# Loyola Marymount Review after first semester (1 Viewer)



## One_Girl_Revolution (Dec 8, 2011)

After my first semester of graduate film school, I feel like changing schools or career fields.I absolutely hated LMU's program.  The faculty is so unorganized. First semester as a production student was very overwhelming.Class Scheduling is terrible. Imagine having a 5 hour cinematography followed by a 3.5 hour screenwriting course at night. Never writing scripts then being told you Have 4 days to write scripts on the weekly basis. 
Faculty expect a lot but didn't offer courses like sound the first semester which really hurt a lot of student's final films. Also there are a lot of restrictions to first year grad student when it comes to using camera and sound equipment. Editing professor was terrible.Scattered brained. cinematography professor and department chair does weekly quizzes as well as random questions on geography and 80s pop culture. Watch out!

  Anyway, My backup career is clinical psych.I'm worried after putting in all this money, my career won't take off. I also don't think it's healthy to be working 12-18 hours on set. Too many become professors or end up changing fields after spending thousands on M.F.A. in filmI'd rather just get a paid internship through a production company and see what happens!


----------



## Razor Ramone (Dec 10, 2011)

Wow, I'm really surprised and disappointed to hear that as LMU was one of my top choices. Now I may have to reconsider since I'd hate to waste 3 years for nothing.

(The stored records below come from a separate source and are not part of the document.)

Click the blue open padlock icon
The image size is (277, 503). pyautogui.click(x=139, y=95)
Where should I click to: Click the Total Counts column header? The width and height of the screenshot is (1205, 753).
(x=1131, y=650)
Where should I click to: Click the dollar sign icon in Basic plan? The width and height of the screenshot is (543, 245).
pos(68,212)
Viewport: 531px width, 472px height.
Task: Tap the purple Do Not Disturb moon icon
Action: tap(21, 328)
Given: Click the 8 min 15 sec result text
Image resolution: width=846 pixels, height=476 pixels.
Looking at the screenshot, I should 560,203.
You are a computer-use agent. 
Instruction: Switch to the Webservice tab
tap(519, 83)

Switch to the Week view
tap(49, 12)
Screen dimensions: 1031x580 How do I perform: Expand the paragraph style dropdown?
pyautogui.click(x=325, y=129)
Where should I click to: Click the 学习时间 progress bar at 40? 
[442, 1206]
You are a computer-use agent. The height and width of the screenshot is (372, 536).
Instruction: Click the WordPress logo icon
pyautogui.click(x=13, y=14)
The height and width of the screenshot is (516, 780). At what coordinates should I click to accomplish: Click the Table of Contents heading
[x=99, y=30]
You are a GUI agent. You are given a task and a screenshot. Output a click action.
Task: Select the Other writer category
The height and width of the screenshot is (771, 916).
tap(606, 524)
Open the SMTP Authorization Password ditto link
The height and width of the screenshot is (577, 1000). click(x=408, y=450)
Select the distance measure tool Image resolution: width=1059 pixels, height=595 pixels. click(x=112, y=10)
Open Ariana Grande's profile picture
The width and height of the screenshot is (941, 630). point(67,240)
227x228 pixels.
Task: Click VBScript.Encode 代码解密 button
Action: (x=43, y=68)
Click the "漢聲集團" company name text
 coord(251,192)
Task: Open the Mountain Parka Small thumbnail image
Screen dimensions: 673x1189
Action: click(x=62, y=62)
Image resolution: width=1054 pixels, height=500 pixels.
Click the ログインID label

By any chance do you know if any of the MFA Writing and Producing for TV majors (and regular Screenwriting MFA majors) are happy or are they just as unsatisfied? Please let me know if you get the chance and thanks for the review!


----------



## R. Sid (Dec 10, 2011)

Though I am not applying to LMU, I would like to thank you for the effort and time spent in reviewing the school.

Hope you do get to change schools and get into a program which you like.


----------



## 4ms4 (Dec 12, 2011)

I'm a second year in the Writing & Producing for TV program @ LMU and love it. We have amazing screenwriting professors and will leave 2 specs, 2 originals, 1 feature and a sizzle reel presentation. If you want more info, message me and we can setup time to chat.


----------



## Razor Ramone (Dec 14, 2011)

Thanks for your response 4ms4! It sounded like a great program and I just wanted to make sure it was worth it to apply. I also appreciate your offer to message you for more info. In a few months, if I find out I get accepted I'm sure I'll take you up on that as I'll probably have a lot of questions. Thanks again!


----------



## Don't give them my name (Jan 11, 2012)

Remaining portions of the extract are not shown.